To say that I was surprised when I opened up the app, is an understatement. The app description, after all, features screenshots that definitely lead one to expect a PDF replica, and though the description is well-written, it says nothing about the digital edition being designed specifically for the iPad (or Android tablet).
The other reason, other than the screenshots, that I expected to see a PDF-driven digital edition upon opening the app, was that that other printing company, RR Donnelley, has a number of digital magazines under its own developer account in the Apple App Store and they are replicas (though one app, Hyundai AR, looks like an exception).
Upon opening the app for Milwaukee Magazine one is immediately invited to download a sample issue.

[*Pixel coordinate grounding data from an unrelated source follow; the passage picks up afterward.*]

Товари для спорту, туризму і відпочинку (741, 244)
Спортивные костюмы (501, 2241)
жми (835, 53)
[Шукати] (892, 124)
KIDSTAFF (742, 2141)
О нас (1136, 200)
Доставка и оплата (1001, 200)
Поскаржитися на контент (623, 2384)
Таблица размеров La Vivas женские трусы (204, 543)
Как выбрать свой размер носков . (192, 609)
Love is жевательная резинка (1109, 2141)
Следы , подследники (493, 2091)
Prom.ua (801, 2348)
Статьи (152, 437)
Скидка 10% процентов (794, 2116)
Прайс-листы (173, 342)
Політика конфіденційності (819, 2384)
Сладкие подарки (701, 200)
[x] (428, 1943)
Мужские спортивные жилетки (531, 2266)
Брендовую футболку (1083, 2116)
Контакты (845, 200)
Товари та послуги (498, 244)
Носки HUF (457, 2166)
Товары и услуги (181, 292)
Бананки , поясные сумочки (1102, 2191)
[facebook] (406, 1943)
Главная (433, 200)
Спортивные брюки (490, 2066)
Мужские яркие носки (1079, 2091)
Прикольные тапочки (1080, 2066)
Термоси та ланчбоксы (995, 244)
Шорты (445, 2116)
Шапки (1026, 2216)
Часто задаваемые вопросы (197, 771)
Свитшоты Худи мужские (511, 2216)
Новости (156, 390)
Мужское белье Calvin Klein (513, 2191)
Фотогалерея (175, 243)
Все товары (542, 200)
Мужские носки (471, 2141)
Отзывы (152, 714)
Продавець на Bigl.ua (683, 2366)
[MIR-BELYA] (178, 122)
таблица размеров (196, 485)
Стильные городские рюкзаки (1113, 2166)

The issue that downloads is from August and when it opened one could immediately see that the app used the Mag+ platform, which involves a plug-in for InDesign.
The digital editions are designed to be read in portrait, and so in this regard they are hybrid editions – with the advertising appearing as it would in print, but the editorial reformatted for the tablet. The result is an attractive digital edition.
Quad/Graphics is giving readers only one subscription option – an annual subscription at $19.99. Otherwise, individual issues can be bought for $4.99 a piece.
The only review for the app so far is a mixed one that asks how a current print subscriber could sign into the app to access issues. It appears that it can’t be done as there is no mention of this in the app description, nor in the app.
The “My Account” button at the bottom of the app’s library page takes you nowhere except to an error page – which, it must be admitted, is pretty creatively designed.
A couple of years ago one might have wondered if it is a good idea to not offer a monthly or six-month subscription option. Monthly subscriptions, after all, have driven quite a number of sales for magazine publishers.
But many publishers are finding that those monthly subscriptions are something like an albatross around their necks. The monthly option drove a lot of sales, but they are hard to maintain as Apple sends out push notifications each month to those subscribers reminding them of their renewal – a perfect reminder that they could cancel their subscriptions. But eliminating the monthly option means those readers would be instantly lost. There remains no mechanism to contact them directly to tell them to move to another option (something that would be in the best interest of both publishers and Apple to correct).